Cloned asian pears in New Zealand (photo Steve Savage)
OK, I’ll admit it. That question and the picture caption are a little bit manipulative because few people know that all the major fruit crops are technically “cloned” because they have to be to get the varieties we want. If you take the seed of a Fuji apple and plant it, the tree you will eventually grow will not make Fuji apples.
It will be something new because when the apple flower was pollinated there was a new combination of genes from the male and female flower. Its the same reason our kids don’t come out exactly like either parent. So, for millennia, people have been propagating the fruit varieties they liked by making cuttings or grafting or some other way to keep the identical genetics of the desirable fruit.
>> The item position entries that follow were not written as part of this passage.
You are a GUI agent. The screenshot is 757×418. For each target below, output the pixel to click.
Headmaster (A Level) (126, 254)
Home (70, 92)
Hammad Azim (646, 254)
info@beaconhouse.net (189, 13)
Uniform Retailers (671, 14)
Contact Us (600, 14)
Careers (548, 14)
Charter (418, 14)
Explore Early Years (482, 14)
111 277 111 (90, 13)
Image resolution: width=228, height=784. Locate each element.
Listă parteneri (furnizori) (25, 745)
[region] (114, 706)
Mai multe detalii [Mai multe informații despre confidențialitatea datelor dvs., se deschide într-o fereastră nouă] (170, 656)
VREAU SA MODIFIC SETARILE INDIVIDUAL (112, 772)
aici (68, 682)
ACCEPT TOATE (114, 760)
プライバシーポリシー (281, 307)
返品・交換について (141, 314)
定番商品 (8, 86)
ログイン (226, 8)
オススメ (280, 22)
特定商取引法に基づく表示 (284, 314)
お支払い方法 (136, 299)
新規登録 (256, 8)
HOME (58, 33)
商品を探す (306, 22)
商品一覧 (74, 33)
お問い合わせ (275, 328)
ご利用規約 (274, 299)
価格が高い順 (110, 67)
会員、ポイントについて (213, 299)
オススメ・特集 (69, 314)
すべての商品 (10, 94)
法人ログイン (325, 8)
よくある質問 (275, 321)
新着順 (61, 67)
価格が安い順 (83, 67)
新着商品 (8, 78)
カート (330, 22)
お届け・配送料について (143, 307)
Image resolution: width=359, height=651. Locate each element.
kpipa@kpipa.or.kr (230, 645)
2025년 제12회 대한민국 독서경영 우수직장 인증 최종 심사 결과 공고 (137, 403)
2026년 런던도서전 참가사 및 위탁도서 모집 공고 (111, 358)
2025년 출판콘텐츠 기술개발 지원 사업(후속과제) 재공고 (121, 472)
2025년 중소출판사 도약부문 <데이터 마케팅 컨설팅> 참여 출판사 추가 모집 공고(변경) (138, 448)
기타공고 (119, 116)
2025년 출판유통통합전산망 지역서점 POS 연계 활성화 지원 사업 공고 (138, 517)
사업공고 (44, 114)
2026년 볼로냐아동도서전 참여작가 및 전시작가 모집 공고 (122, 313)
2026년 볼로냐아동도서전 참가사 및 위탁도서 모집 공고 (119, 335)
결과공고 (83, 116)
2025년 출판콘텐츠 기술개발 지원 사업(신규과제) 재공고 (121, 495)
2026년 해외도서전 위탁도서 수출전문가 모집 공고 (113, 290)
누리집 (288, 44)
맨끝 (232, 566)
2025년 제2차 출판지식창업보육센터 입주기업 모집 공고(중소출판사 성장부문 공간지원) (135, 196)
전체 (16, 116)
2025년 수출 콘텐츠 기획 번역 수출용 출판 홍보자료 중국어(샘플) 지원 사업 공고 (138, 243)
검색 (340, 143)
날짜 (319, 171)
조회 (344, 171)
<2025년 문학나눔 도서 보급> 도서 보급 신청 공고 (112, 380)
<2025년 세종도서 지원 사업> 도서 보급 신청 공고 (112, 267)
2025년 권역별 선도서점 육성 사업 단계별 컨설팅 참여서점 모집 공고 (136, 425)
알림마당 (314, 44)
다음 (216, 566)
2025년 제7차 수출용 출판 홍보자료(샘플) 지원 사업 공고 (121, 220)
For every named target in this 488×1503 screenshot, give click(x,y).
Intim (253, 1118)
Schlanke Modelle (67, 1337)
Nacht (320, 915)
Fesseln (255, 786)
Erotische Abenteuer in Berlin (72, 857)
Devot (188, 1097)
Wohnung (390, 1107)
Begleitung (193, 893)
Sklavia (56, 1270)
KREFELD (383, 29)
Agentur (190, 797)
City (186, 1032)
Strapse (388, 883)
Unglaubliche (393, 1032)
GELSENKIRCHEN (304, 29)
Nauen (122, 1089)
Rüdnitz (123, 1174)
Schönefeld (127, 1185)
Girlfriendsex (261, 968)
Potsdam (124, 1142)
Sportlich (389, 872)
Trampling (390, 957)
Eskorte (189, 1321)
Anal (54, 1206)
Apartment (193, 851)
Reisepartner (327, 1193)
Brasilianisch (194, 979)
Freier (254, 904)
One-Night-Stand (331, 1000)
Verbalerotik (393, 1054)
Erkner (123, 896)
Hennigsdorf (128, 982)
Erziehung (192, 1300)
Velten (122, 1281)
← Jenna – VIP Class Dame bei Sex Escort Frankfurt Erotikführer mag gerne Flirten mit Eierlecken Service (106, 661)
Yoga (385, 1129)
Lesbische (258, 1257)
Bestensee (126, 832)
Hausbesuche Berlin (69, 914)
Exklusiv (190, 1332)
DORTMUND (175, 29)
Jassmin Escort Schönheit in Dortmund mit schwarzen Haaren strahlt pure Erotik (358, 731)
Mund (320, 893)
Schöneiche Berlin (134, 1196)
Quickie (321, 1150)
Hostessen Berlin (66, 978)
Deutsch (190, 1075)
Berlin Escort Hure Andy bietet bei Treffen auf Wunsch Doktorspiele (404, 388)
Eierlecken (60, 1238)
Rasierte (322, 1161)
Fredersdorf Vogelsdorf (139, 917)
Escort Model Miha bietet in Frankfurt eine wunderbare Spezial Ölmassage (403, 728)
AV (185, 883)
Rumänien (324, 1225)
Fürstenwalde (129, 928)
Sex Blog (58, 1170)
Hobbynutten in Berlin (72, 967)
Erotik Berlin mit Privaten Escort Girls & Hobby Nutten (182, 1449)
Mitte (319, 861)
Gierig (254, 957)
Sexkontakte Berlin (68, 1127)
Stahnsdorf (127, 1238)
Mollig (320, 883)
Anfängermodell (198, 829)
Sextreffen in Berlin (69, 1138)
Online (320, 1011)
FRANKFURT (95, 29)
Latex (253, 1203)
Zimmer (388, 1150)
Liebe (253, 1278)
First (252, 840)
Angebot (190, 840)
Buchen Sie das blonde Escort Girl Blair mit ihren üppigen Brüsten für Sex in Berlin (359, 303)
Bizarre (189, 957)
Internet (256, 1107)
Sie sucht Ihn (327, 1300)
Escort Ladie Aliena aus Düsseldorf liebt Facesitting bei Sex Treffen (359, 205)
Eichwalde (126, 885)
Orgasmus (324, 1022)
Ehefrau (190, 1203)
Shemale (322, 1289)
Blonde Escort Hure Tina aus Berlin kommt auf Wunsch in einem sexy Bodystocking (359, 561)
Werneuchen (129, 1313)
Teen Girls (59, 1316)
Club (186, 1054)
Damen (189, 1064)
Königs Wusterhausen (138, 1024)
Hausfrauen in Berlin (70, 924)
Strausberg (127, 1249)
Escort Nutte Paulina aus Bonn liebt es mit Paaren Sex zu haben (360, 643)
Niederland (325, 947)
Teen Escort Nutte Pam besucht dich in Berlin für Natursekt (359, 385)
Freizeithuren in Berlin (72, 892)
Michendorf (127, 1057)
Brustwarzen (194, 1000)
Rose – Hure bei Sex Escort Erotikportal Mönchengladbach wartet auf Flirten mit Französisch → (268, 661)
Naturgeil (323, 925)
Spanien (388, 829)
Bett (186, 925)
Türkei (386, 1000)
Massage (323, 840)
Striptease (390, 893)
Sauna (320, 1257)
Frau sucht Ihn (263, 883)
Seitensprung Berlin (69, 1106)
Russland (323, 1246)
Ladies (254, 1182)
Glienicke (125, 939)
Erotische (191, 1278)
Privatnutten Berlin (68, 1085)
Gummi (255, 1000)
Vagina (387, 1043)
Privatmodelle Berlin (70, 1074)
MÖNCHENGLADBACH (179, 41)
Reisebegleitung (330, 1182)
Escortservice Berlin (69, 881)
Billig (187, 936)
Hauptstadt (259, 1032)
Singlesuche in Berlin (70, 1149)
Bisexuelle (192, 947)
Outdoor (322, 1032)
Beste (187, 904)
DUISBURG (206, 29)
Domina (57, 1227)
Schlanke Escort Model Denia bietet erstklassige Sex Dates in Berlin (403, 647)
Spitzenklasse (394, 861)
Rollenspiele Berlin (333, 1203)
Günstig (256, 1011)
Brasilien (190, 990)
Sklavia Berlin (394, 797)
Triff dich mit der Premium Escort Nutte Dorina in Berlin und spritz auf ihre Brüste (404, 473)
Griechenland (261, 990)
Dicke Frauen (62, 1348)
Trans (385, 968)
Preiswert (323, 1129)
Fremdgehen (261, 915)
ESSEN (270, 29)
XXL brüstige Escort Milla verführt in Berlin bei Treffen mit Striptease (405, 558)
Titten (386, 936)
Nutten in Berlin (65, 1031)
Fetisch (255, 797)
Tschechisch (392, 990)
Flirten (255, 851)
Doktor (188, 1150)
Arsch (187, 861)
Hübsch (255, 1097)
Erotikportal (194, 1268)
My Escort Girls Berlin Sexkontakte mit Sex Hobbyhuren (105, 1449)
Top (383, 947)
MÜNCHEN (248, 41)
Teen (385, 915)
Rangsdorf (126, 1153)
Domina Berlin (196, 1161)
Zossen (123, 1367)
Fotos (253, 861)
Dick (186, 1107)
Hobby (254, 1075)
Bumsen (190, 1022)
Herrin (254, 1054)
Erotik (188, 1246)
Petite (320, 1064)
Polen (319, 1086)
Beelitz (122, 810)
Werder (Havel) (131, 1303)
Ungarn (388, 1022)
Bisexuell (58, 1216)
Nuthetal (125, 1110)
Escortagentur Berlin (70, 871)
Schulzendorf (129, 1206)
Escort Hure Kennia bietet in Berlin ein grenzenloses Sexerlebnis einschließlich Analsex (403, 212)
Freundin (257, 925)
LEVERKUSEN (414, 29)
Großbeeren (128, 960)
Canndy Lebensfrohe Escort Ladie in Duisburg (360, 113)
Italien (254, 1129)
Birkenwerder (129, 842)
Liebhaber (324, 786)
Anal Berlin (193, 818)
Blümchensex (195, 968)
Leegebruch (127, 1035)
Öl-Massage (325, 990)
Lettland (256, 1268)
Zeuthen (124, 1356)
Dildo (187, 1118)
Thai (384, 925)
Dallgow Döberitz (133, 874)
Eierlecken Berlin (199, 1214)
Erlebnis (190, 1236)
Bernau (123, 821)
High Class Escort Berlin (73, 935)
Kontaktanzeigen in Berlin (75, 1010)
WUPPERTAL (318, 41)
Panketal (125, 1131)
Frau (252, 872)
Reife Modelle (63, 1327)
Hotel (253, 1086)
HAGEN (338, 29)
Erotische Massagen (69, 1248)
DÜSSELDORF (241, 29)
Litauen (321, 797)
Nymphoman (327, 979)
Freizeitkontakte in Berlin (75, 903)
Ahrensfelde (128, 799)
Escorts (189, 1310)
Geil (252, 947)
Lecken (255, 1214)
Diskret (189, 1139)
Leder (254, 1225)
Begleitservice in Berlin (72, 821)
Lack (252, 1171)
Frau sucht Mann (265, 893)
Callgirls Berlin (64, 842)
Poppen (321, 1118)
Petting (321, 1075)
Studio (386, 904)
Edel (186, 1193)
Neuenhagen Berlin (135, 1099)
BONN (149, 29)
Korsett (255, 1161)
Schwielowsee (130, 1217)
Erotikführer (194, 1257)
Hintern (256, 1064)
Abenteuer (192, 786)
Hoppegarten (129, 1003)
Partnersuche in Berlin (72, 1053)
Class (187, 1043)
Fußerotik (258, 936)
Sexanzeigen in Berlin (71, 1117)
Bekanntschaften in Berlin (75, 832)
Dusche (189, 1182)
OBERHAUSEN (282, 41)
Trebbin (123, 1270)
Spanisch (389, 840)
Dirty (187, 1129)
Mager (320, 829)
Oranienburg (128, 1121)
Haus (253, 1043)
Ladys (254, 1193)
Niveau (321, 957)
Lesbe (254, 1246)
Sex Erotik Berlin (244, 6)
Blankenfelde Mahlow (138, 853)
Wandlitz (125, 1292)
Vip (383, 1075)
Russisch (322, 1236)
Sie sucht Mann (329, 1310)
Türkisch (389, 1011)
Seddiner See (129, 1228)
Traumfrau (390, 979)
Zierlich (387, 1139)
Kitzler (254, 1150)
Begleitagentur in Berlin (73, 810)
So, there really isn’t anything creepy about eating cloned fruit, but because I use the emotive term, “cloned,” I can usually get a negative response. Why do I mess with farming-naive people this way? I do it to make the point that if you want to understand controversial issues about food and the environment, you need to be vigilant about being manipulated by emotive terms.
I find this to be particularly true about the anti-GMO camp. Its one thing to make an argument, but the reason that many people are afraid of these things is that they have been given a healthy dose of disinformation, often through the use of emotive terms that don’t really convey information as much as they do fear.
Syrah grapes (photo by Steve Savage)
A Classic Example of Manipulation with an Emotive Term
I’ll give an example. A few years back, Mendocino County in California was voting on an initiative to ban GMO crops in that county. The argument was that they might “contaminate” the pristine Organic crops in the county. Leaving aside the point that there really aren’t GMO crops you would grow there, the genetic “contamination” issue was an effective red herring.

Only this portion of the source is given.